If you are replacing wheel cylinders, it is probably a good idea to replace the brake hoses to each front wheel. I havent needed to replace any of the metal brake lines yet. To get the flare nuts to unscrew from the wheel cylinder I soaked the joint with penetrating oil every day for maybe a week. Then finally the nut unscrewed without twisting the brake line with it. When I reassembled it I put a coating on antisieze compound on the metal parts - begin careful to keep it away from the interior of the system, where only brake fluid should be. don't forget about the boosters - they probably need attention, if only to free up all of the brake line connections, and to loosen the bleed screw on the top of each one.




From: bboat101    
Sent: 2/23/2005 6:36 PM

My metal lines are looking pretty bad after 36 years. Do the parts stores have the replacement lines ("Can't Kink" is one brand I remember) in long enough lengths?
brian




From: denison    
Sent: 2/23/2005 8:24 PM

Many auto parts stores carry the flared brake lines in standard lengths - which I cant remember, and various diameters. You can get lengths from less than a foot up to perhaps 5 feet. You will be able to use some of those standard lengths as they are. You might need to use a couple of the standard lengths connected together with a coupling, for the longer runs.
It is also possible to buy the Bundy tubing (thats the DOT name for the stuff) in longer rolls, and buy the flaring tool and the flare nuts, and do your own custom lengths. I personally have always been happy to use the pre-made standard lengths, and just splice them with couplings.
And you would want the American, not the metric thread flare nuts. Also use 6 point flare nut wrenches, never try to use 12 point wrenches or flare nut wrenches on brake lines. And don't over-tighten!
Besides bundy tubing, I don't think there is any other type of tubing that is authorized for brake lines.




From: bboat101    
Sent: 2/24/2005 9:24 AM

Does anyone offer the premade type like the car restoration people use? Maybe Alretta's?
brian




From: denison    
Sent: 2/26/2005 4:40 PM

The standard length brakes line pieces have pre-made flares on them, with flare nuts already in place. But I never even asked about pre-made brake lines to fit a specific vehicle.

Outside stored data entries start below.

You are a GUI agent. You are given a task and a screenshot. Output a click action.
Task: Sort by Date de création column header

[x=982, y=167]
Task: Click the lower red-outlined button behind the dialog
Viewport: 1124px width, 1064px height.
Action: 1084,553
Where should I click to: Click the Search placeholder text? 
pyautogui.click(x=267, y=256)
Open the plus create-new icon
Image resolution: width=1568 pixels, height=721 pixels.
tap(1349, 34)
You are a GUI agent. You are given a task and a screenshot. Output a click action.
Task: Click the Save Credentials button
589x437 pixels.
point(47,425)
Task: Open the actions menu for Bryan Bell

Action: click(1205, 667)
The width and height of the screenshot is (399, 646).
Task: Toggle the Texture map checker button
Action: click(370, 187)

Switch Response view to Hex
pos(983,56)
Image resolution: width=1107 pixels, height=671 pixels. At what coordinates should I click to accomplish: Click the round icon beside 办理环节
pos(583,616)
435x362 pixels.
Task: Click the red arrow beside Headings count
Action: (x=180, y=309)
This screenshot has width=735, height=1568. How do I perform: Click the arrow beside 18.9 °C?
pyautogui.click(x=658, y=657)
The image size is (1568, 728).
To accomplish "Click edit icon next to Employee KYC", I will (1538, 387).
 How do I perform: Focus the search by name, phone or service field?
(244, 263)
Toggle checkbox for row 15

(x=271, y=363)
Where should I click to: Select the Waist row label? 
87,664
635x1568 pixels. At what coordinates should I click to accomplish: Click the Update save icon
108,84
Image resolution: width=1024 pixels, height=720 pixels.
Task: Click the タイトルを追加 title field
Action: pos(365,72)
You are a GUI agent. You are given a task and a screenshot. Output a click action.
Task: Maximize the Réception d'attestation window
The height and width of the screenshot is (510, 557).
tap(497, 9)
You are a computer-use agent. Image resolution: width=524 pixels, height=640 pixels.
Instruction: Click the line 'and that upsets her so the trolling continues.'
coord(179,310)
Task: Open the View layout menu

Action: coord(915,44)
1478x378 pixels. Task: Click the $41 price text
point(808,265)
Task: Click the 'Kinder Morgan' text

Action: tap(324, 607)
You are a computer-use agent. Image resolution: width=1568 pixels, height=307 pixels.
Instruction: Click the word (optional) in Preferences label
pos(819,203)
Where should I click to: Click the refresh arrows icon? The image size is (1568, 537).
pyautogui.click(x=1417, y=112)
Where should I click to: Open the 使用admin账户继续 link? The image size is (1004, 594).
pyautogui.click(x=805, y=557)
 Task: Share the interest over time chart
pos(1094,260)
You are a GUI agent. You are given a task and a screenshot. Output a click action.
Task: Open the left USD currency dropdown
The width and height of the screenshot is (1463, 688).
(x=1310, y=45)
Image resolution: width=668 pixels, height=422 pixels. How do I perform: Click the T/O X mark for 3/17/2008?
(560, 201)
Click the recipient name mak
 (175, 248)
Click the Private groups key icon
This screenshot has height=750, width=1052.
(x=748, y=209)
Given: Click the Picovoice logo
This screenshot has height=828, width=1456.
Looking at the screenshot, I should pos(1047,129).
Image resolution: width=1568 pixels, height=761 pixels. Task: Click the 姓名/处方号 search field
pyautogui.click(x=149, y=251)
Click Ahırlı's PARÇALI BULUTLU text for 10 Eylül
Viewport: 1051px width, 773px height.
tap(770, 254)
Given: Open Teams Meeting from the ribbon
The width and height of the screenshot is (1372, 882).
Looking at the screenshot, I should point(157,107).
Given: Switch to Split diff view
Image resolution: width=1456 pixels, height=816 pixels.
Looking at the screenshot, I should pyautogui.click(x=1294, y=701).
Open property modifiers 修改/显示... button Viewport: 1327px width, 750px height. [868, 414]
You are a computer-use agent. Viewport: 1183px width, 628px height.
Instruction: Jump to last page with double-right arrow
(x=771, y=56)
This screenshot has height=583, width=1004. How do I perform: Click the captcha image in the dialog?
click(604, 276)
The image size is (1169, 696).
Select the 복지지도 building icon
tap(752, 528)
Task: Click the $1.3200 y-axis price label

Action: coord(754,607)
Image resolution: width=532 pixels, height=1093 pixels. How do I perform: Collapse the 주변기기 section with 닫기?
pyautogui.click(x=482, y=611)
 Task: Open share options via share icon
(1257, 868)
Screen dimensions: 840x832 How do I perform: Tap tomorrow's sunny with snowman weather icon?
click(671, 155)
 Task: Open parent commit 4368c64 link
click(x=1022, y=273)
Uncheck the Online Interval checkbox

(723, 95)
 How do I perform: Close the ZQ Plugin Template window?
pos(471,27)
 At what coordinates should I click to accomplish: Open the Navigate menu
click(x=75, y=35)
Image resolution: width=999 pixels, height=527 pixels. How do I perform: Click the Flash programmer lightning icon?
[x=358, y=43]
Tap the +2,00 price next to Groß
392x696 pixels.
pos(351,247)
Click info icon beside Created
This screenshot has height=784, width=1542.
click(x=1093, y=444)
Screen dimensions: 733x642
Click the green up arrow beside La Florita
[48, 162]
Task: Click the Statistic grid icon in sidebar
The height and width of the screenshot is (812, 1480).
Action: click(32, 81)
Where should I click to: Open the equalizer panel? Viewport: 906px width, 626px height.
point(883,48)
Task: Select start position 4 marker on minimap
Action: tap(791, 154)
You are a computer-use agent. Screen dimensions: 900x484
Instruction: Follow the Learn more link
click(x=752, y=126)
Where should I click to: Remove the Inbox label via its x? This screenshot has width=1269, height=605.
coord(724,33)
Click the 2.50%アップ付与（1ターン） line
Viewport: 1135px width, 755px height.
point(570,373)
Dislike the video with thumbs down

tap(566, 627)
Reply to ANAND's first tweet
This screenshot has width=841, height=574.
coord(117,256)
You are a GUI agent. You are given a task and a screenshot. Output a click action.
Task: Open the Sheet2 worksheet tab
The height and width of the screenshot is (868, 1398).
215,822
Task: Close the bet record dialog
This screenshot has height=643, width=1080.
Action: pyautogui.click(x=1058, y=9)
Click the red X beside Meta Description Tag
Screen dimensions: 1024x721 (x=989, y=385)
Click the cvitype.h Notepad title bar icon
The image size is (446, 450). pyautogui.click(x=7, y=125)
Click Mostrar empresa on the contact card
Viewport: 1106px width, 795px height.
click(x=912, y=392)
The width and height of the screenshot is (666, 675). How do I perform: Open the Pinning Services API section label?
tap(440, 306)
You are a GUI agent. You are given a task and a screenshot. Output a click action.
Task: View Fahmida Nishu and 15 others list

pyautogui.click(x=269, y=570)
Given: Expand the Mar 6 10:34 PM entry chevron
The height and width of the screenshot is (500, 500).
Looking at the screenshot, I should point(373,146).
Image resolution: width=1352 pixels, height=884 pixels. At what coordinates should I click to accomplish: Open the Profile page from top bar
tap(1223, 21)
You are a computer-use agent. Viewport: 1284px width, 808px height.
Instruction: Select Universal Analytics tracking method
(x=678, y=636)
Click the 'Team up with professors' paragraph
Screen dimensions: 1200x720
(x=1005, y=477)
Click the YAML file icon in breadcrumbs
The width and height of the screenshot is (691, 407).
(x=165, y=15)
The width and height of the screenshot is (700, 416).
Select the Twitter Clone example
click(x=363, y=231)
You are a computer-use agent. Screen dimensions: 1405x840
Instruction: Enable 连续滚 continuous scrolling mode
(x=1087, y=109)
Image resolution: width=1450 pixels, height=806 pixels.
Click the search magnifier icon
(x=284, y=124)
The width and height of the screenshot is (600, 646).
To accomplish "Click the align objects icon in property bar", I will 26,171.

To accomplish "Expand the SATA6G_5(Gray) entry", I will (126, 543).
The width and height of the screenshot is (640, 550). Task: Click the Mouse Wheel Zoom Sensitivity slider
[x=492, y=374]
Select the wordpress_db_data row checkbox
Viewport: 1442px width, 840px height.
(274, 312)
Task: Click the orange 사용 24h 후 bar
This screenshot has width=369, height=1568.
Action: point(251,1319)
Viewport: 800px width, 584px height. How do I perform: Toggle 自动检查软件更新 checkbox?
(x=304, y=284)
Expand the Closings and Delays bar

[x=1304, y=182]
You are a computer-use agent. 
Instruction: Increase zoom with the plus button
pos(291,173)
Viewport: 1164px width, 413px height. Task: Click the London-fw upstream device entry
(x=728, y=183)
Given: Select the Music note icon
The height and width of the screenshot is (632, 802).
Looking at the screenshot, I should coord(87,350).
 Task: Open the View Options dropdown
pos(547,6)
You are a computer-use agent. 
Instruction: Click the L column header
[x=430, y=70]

I haven't even seen that for passenger cars - though as all my cars are old, I seldom go into a dealership to buy parts.




From: DampDude007    
Sent: 2/26/2005 7:15 PM

Thanks guys,the situation is under control,I bought all new cylinders,hoses,brakes,2 new lines and fluid for under $100 from O'Riely Auto parts in Peoria,they had everything in stock,it would have cost about $50 to rebuild them,what a waste of time that would have been. My steel lines were 32 inches,I bought 40 inches,they come in 10 inch increments,FYI.